● **Exercise prompt**
Could you return, exactly as written, every line from the one containing "Image resolution: width=840" through the last line of the entries below, leaving out the pictures?

● **Data to process**
_ _ _ _ _ _ _

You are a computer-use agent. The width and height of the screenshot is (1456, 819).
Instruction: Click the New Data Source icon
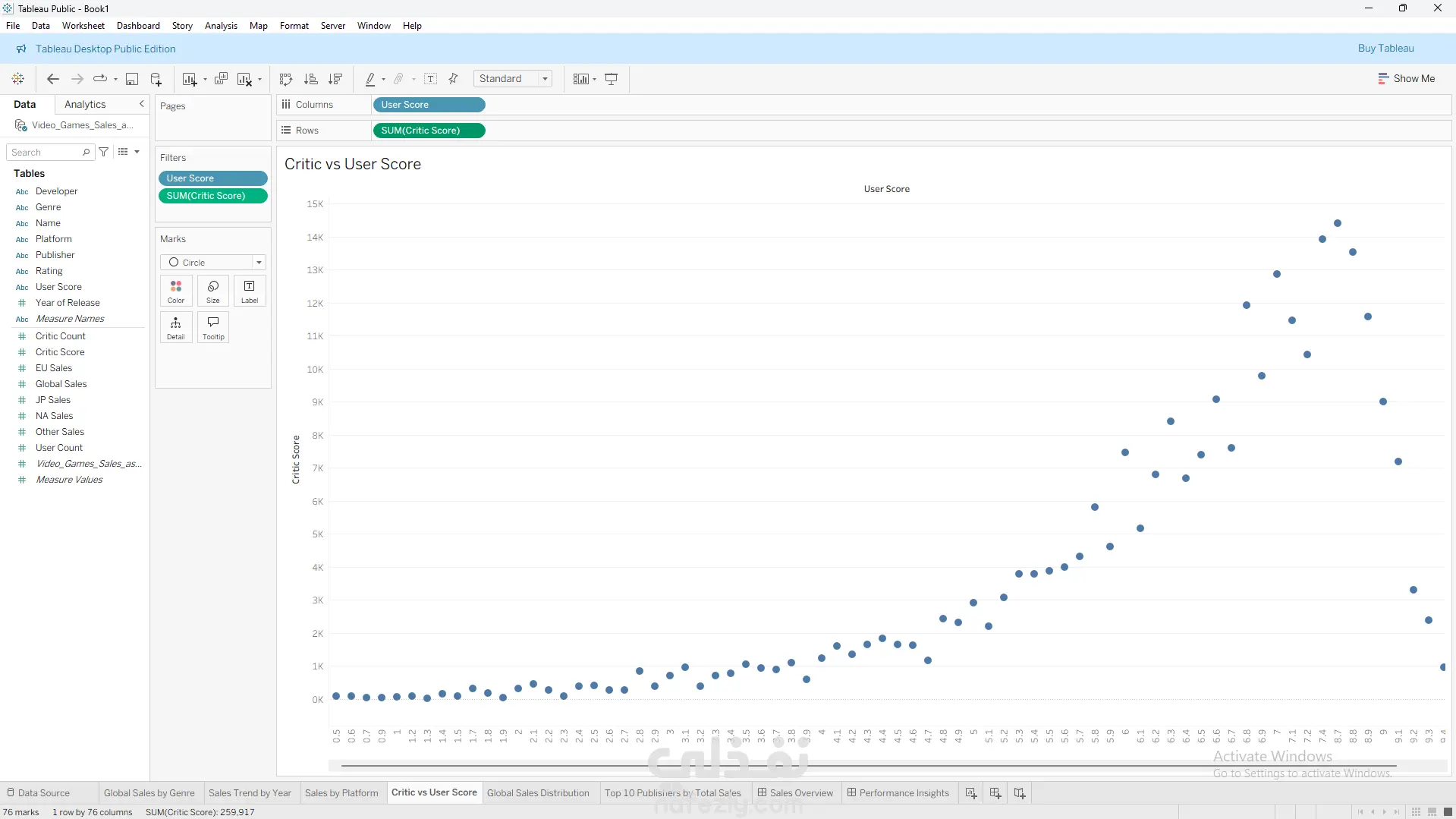point(156,79)
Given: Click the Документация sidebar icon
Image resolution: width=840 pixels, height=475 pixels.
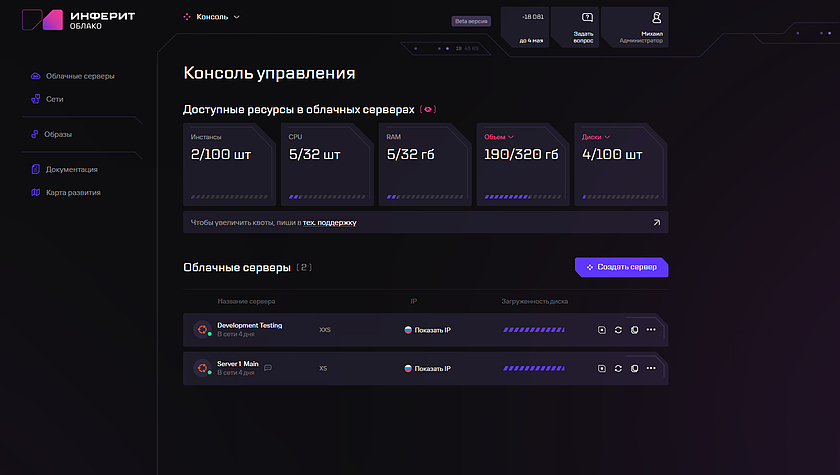Looking at the screenshot, I should click(35, 169).
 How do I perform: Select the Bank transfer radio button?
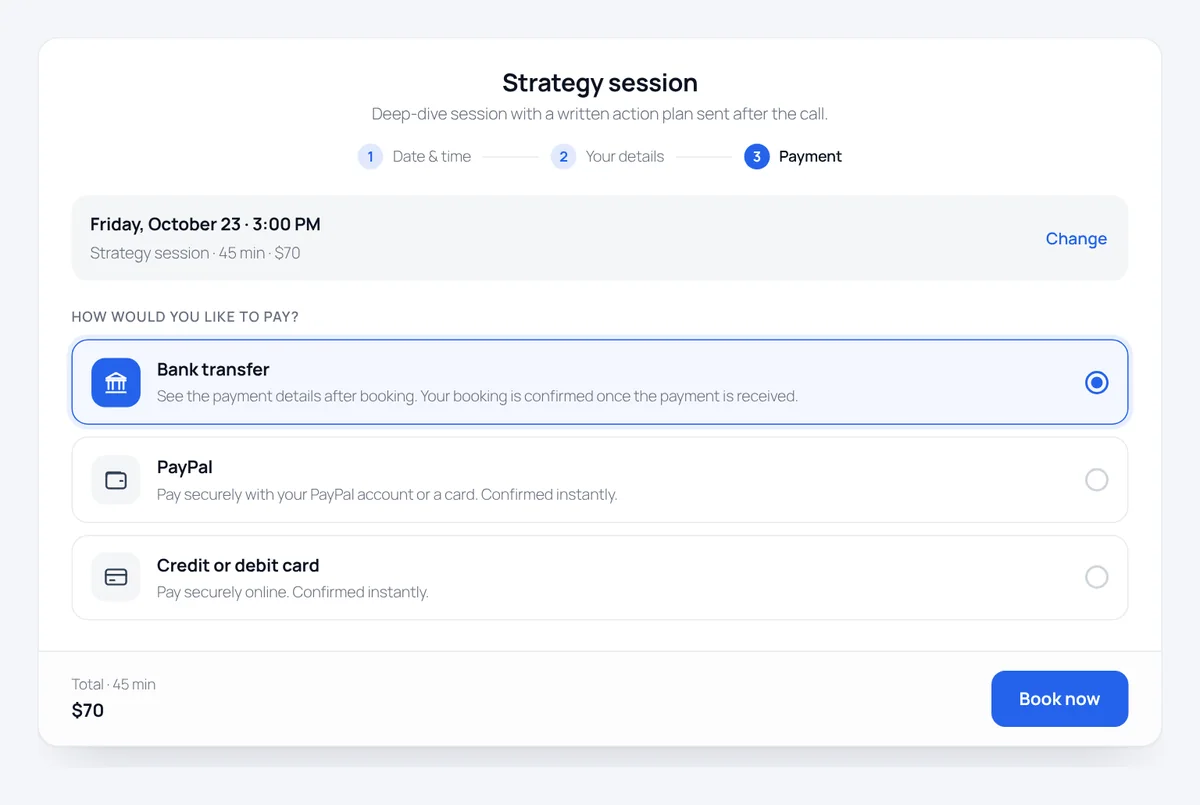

_ _ _ _ _ _ _

● **Your response**
Image resolution: width=840 pixels, height=475 pixels.
Looking at the screenshot, I should click(35, 169).
 How do I perform: Select the Bank transfer radio button?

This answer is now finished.